The exact sites of the two Mongolian capitals were only established in 1889-1891. Sir H. Yule (The Book of Marco Polo, 1871) was the first to distinguish two cities of this name. The Russian traveller Paderin in 1871 visited the Uighur capital (see Turks), named now by the Mongols Kara Balghasun ("black city") or Khara-kherem ("black wall"), of which only the wall and a tower are in existence, while the streets and ruins outside the wall are seen at a distance of 1 m. Paderin's belief that this was the old Mongol capital has been shown to be incorrect. As to the Mongolian Karakorum, it is identified by several authorities with a site on which towards the close of the 16th century the Buddhist monastery of Erdeni Tsu was built. This monastery lies about 25 m. south by east of the Uighur capital. North and north-east of the monastery are ruins of ancient buildings.
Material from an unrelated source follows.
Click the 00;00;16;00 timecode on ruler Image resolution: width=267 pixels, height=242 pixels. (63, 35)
Professor D. Pozdneev, who visited Erdeni Tsu for a second time in 1892, stated that the earthen wall surrounding the monastery might well be part of the wall of the old city. The proper position of the two Karakorums was determined by the expedition of N. Yadrintsev in 1889, and the two expeditions of the Helsingfors Ugro-Finnish society (1890) and the Russian academy of science, under Dr W. Radlov (1891), which were sent out to study Yadrintsev's discovery.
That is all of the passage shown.